#### What the task requires:
Decide whether each statement below agrees with the passage on settlement agreement compliance: (a) a Monitor may draft an organization's policies, (b) without an imposed Monitor, Internal Audit may give management a more independent assessment, (c) the Compliance Officer should never fill the project leader role. For each, answer yes or no and quote the words from the passage that settle it.

#### Reading passage:

This should be done regardless of whether an outside Monitor is imposed as part of the settlement agreement. As part of a Monitor’s efforts to verify an organization’s compliance with the terms of a settlement agreement, a Monitor will track, test and report on an organization’s actions, but cannot participate in those efforts. A Monitor may and should provide guidance to an organization about its efforts, but it would compromise the Monitor’s independence if, for example, the Monitor drafted policies, conducted trainings or otherwise participated in designing or implementing the remedial measures that the Monitor would then be responsible for verifying the effectiveness of to the government. Compliance or non-compliance with its settlement agreement obligations rests solely upon the organization’s shoulders.

While the Compliance Officer may seem a good fit for such a project leader/manager role, because many of the remedial measures required by the settlement agreement may fall under the Compliance Officer’s responsibilities, someone more independent of those responsibilities might be considered. This is not at all to say that the Compliance Officer should never fill such a role, only that consideration should be given to whether or not the independence of the Compliance Officer in verifying to the organization’s management the timeliness and effectiveness of their own actions pursuant to the settlement agreement might be compromised, either in fact or by perception.

The presence of an outside Monitor has a significant impact in this regard and in many instances where a Monitor is imposed, the Compliance Officer is a perfectly appropriate, even preferable choice for this role. Without an imposed Monitor, as is seen in quality Compliance Programs where Internal Audit plays a role in verifying and reporting back to management on a Compliance Officer’s achievements against their yearly Compliance Plans, Internal Audit may provide the organization’s management with a more independent assessment of the organization’s timely and effective compliance with their settlement agreement obligations.

Depending on such factors as resources, level of independence sought, expertise, the requirement of an outside Monitor, etc., an organization may also consider bringing in an outside professional to track, assure and report to management on the organization’s compliance with its settlement agreement. This person may act in a capacity very similar to that of an imposed Monitor, but the organization would exercise a much greater degree of control over their scope and fees and the extent to which they could leverage the organization’s internal resources. Moreover, the organization could empower such a person to design remedial measures, affect change and take actions on behalf of the organization that an imposed Monitor cannot do because of their strict independence requirements.

This is among the greatest causes of disorder among many organizations in their post-settlement actions, who by fracturing this responsibility jeopardize their ability to timely, effectively and fully comply with their settlement agreement obligations, as well as management’s ability to exercise oversight of it. One person, appropriately empowered, enabled and accountable, brings order to the situation and minimizes these risks. In performing this role, such a person should design a workplan that identifies everything that the organization is required to do (and elects to do) and be responsible for assuring that everything is completed timely and effectively, as well as documented and appropriately reported.

Pass or Fail Another significant and common contributor to post traumatic settlement disorder is a tendency by some organizations to focus on meeting the “letter” of its settlement agreement obligations and not the “spirit.” Compliance with the terms of a settlement agreement should not be viewed as a “check the box” exercise.

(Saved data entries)
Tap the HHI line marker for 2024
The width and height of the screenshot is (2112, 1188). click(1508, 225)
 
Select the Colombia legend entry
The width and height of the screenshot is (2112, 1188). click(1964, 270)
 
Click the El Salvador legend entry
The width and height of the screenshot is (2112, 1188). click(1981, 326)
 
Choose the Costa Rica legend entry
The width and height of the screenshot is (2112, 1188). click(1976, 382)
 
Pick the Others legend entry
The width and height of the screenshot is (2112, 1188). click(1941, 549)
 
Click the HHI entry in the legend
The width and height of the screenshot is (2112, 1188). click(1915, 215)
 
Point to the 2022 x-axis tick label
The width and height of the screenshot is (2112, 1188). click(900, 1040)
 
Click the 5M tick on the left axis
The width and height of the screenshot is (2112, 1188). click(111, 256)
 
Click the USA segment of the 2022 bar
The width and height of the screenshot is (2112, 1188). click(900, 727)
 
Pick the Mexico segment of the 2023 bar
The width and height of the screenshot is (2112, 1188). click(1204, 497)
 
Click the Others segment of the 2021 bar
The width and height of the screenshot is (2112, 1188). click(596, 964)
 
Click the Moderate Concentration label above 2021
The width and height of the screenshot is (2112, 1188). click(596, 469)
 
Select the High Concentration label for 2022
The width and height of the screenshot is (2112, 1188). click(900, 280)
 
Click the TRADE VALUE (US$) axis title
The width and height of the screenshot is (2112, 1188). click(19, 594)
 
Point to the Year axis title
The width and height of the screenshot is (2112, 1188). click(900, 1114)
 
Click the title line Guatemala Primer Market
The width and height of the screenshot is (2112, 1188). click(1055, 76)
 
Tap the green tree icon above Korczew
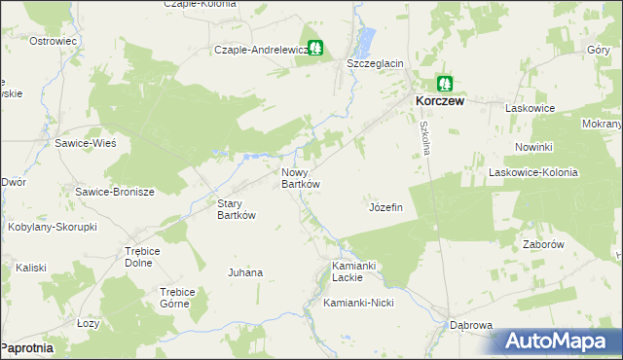445,83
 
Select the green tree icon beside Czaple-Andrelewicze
315,48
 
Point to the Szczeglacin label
376,63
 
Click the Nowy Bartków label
301,177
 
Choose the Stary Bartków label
236,209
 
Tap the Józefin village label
386,208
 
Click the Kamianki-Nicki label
357,303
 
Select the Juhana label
245,272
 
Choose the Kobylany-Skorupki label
61,226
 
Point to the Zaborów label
544,245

#### Worked answer:
(a) No: "it would compromise the Monitor’s independence if, for example, the Monitor drafted policies"
(b) Yes: "Internal Audit may provide the organization’s management with a more independent assessment"
(c) No: "This is not at all to say that the Compliance Officer should never fill such a role"